### What to produce
For this exercise, write each entry below out precisely and omit the pictures.

### Saved entries

*** Block opens ***

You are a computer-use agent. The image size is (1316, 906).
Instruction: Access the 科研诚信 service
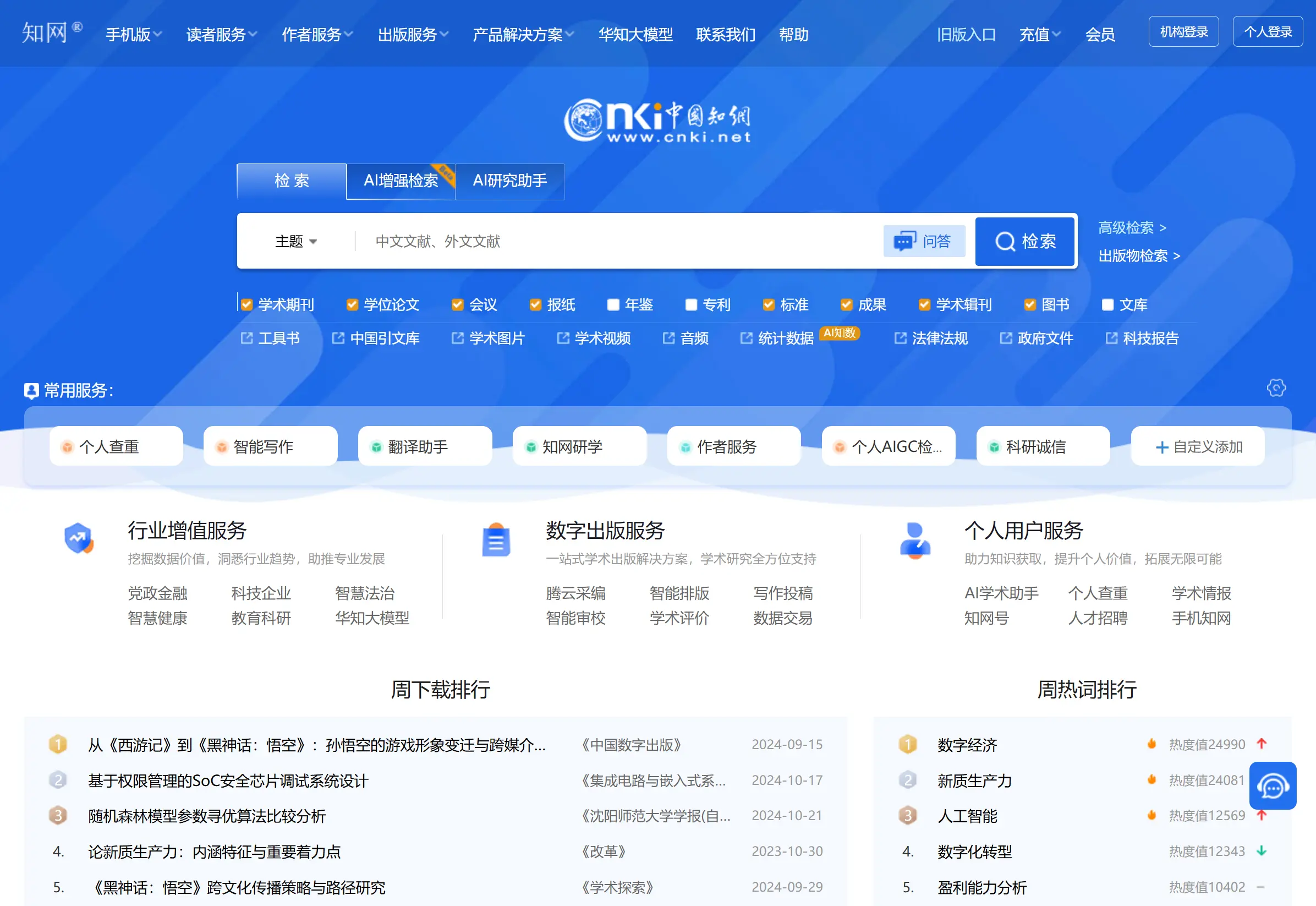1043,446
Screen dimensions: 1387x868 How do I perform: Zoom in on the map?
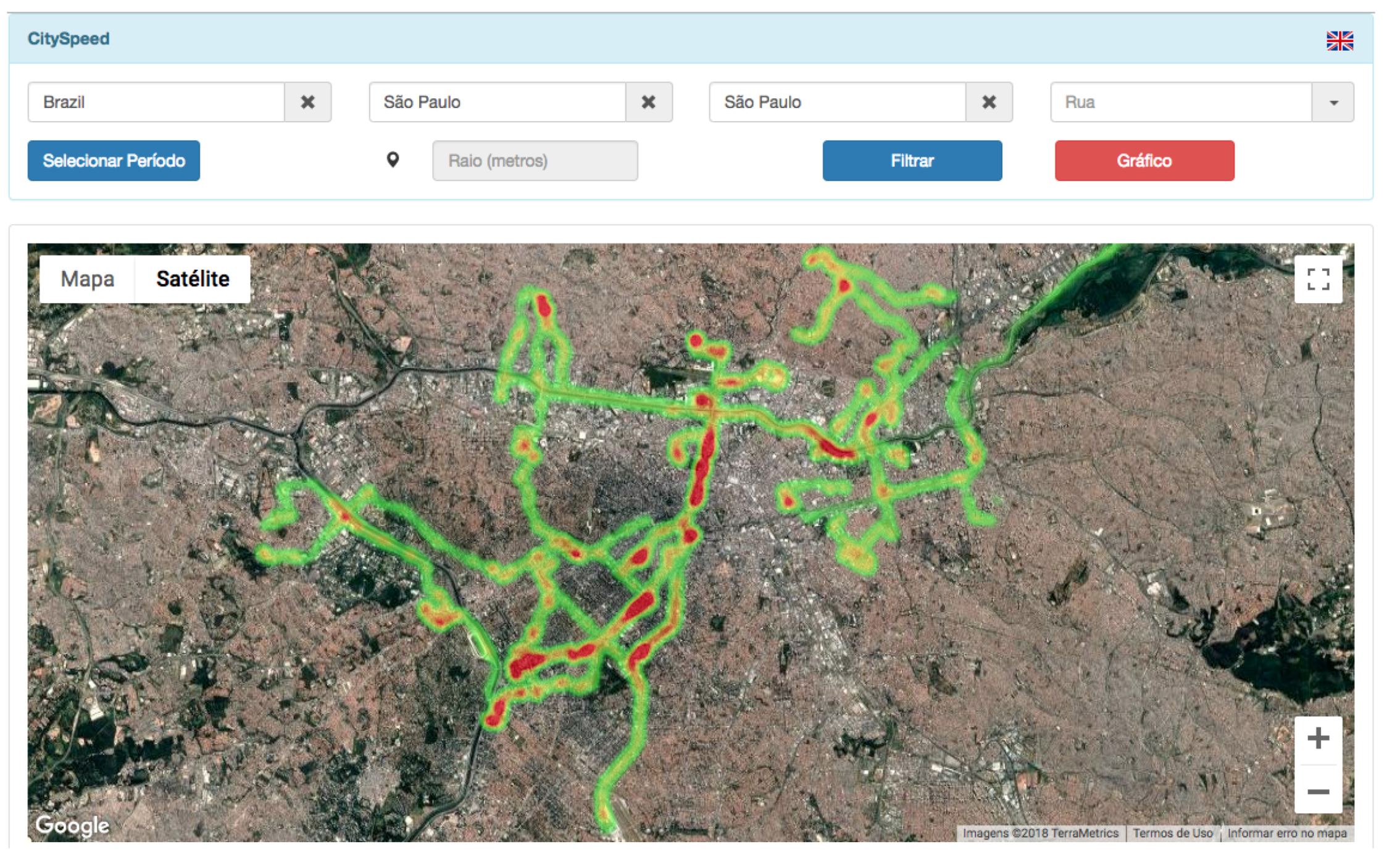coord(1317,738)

*** Block closes ***

### Output of the task
You are a computer-use agent. The image size is (1316, 906).
Instruction: Access the 科研诚信 service
1043,446
Screen dimensions: 1387x868 How do I perform: Zoom in on the map?
coord(1317,738)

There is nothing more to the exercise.